> **Records for processing**:

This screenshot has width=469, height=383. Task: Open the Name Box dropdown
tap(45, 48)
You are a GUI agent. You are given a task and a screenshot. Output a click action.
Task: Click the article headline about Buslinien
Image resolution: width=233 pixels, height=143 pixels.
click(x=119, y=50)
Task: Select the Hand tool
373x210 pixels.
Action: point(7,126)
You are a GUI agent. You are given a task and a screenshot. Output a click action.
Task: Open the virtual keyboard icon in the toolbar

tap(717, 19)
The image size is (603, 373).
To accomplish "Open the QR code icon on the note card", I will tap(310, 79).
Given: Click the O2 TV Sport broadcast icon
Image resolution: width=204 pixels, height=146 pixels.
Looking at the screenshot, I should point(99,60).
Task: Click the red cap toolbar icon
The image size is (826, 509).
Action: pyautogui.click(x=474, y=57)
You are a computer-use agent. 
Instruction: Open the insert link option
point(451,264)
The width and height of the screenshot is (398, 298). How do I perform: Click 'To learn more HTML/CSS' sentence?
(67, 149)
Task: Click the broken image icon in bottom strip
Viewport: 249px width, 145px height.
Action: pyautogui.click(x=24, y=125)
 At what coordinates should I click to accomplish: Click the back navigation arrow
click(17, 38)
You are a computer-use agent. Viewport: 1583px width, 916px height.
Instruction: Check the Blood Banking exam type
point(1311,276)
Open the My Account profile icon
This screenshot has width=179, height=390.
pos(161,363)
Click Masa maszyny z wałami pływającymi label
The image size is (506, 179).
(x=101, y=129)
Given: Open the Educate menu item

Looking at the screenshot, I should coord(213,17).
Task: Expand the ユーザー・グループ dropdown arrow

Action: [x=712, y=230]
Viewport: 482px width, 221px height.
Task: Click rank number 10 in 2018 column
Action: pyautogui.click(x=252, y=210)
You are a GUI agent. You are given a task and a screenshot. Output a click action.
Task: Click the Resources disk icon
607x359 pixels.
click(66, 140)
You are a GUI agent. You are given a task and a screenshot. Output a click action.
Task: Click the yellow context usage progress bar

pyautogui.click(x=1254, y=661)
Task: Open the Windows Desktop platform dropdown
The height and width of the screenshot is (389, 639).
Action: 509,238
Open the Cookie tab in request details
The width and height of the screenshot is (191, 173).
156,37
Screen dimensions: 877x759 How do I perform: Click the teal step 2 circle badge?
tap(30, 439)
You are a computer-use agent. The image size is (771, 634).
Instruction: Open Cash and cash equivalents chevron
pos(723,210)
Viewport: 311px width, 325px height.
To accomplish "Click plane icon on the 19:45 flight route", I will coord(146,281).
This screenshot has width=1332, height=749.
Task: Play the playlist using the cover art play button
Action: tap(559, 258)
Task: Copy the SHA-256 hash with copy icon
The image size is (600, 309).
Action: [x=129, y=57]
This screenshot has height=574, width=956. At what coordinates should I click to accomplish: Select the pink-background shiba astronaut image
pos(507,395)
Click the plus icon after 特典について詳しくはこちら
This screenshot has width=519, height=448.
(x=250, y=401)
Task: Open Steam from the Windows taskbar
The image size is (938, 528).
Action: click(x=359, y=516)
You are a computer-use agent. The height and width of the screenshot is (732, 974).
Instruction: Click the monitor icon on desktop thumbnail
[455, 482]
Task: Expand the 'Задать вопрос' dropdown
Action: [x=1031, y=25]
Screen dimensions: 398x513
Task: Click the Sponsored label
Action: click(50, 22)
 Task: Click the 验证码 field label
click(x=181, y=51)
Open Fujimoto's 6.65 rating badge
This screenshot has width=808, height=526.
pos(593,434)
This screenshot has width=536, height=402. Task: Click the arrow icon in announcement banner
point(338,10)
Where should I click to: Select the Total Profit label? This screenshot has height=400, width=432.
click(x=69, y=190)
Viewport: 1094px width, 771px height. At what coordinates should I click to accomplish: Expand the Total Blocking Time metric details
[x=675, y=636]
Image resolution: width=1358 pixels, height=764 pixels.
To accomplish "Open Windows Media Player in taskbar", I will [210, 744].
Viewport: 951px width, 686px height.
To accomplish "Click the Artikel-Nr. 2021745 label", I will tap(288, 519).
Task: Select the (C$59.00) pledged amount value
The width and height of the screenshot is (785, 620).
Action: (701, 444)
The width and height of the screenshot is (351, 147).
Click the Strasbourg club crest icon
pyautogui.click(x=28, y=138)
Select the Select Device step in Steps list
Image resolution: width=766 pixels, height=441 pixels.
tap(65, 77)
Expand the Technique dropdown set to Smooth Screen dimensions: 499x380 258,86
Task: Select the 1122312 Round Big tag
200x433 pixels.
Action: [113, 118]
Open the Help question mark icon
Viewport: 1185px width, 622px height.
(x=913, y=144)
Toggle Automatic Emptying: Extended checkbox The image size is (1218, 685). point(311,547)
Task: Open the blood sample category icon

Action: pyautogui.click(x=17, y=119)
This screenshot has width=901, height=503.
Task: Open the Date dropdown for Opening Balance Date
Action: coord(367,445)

> **Exercise**: Set down each line of the material above again, exactly.

> **Answer for the task**:
This screenshot has width=469, height=383. Task: Open the Name Box dropdown
tap(45, 48)
You are a GUI agent. You are given a task and a screenshot. Output a click action.
Task: Click the article headline about Buslinien
Image resolution: width=233 pixels, height=143 pixels.
click(x=119, y=50)
Task: Select the Hand tool
373x210 pixels.
Action: point(7,126)
You are a GUI agent. You are given a task and a screenshot. Output a click action.
Task: Open the virtual keyboard icon in the toolbar

tap(717, 19)
The image size is (603, 373).
To accomplish "Open the QR code icon on the note card", I will tap(310, 79).
Given: Click the O2 TV Sport broadcast icon
Image resolution: width=204 pixels, height=146 pixels.
Looking at the screenshot, I should point(99,60).
Task: Click the red cap toolbar icon
The image size is (826, 509).
Action: pyautogui.click(x=474, y=57)
You are a computer-use agent. 
Instruction: Open the insert link option
point(451,264)
The width and height of the screenshot is (398, 298). How do I perform: Click 'To learn more HTML/CSS' sentence?
(67, 149)
Task: Click the broken image icon in bottom strip
Viewport: 249px width, 145px height.
Action: pyautogui.click(x=24, y=125)
 At what coordinates should I click to accomplish: Click the back navigation arrow
click(17, 38)
You are a computer-use agent. Viewport: 1583px width, 916px height.
Instruction: Check the Blood Banking exam type
point(1311,276)
Open the My Account profile icon
This screenshot has width=179, height=390.
pos(161,363)
Click Masa maszyny z wałami pływającymi label
The image size is (506, 179).
(x=101, y=129)
Given: Open the Educate menu item

Looking at the screenshot, I should coord(213,17).
Task: Expand the ユーザー・グループ dropdown arrow

Action: [x=712, y=230]
Viewport: 482px width, 221px height.
Task: Click rank number 10 in 2018 column
Action: pyautogui.click(x=252, y=210)
You are a GUI agent. You are given a task and a screenshot. Output a click action.
Task: Click the Resources disk icon
607x359 pixels.
click(66, 140)
You are a GUI agent. You are given a task and a screenshot. Output a click action.
Task: Click the yellow context usage progress bar

pyautogui.click(x=1254, y=661)
Task: Open the Windows Desktop platform dropdown
The height and width of the screenshot is (389, 639).
Action: 509,238
Open the Cookie tab in request details
The width and height of the screenshot is (191, 173).
156,37
Screen dimensions: 877x759 How do I perform: Click the teal step 2 circle badge?
tap(30, 439)
You are a computer-use agent. The image size is (771, 634).
Instruction: Open Cash and cash equivalents chevron
pos(723,210)
Viewport: 311px width, 325px height.
To accomplish "Click plane icon on the 19:45 flight route", I will coord(146,281).
This screenshot has width=1332, height=749.
Task: Play the playlist using the cover art play button
Action: tap(559, 258)
Task: Copy the SHA-256 hash with copy icon
The image size is (600, 309).
Action: [x=129, y=57]
This screenshot has height=574, width=956. At what coordinates should I click to accomplish: Select the pink-background shiba astronaut image
pos(507,395)
Click the plus icon after 特典について詳しくはこちら
This screenshot has width=519, height=448.
(x=250, y=401)
Task: Open Steam from the Windows taskbar
The image size is (938, 528).
Action: click(x=359, y=516)
You are a computer-use agent. The height and width of the screenshot is (732, 974).
Instruction: Click the monitor icon on desktop thumbnail
[455, 482]
Task: Expand the 'Задать вопрос' dropdown
Action: [x=1031, y=25]
Screen dimensions: 398x513
Task: Click the Sponsored label
Action: click(50, 22)
 Task: Click the 验证码 field label
click(x=181, y=51)
Open Fujimoto's 6.65 rating badge
This screenshot has width=808, height=526.
pos(593,434)
This screenshot has width=536, height=402. Task: Click the arrow icon in announcement banner
point(338,10)
Where should I click to: Select the Total Profit label? This screenshot has height=400, width=432.
click(x=69, y=190)
Viewport: 1094px width, 771px height. At what coordinates should I click to accomplish: Expand the Total Blocking Time metric details
[x=675, y=636]
Image resolution: width=1358 pixels, height=764 pixels.
To accomplish "Open Windows Media Player in taskbar", I will [210, 744].
Viewport: 951px width, 686px height.
To accomplish "Click the Artikel-Nr. 2021745 label", I will tap(288, 519).
Task: Select the (C$59.00) pledged amount value
The width and height of the screenshot is (785, 620).
Action: (701, 444)
The width and height of the screenshot is (351, 147).
Click the Strasbourg club crest icon
pyautogui.click(x=28, y=138)
Select the Select Device step in Steps list
Image resolution: width=766 pixels, height=441 pixels.
tap(65, 77)
Expand the Technique dropdown set to Smooth Screen dimensions: 499x380 258,86
Task: Select the 1122312 Round Big tag
200x433 pixels.
Action: [113, 118]
Open the Help question mark icon
Viewport: 1185px width, 622px height.
(x=913, y=144)
Toggle Automatic Emptying: Extended checkbox The image size is (1218, 685). point(311,547)
Task: Open the blood sample category icon

Action: pyautogui.click(x=17, y=119)
This screenshot has width=901, height=503.
Task: Open the Date dropdown for Opening Balance Date
Action: coord(367,445)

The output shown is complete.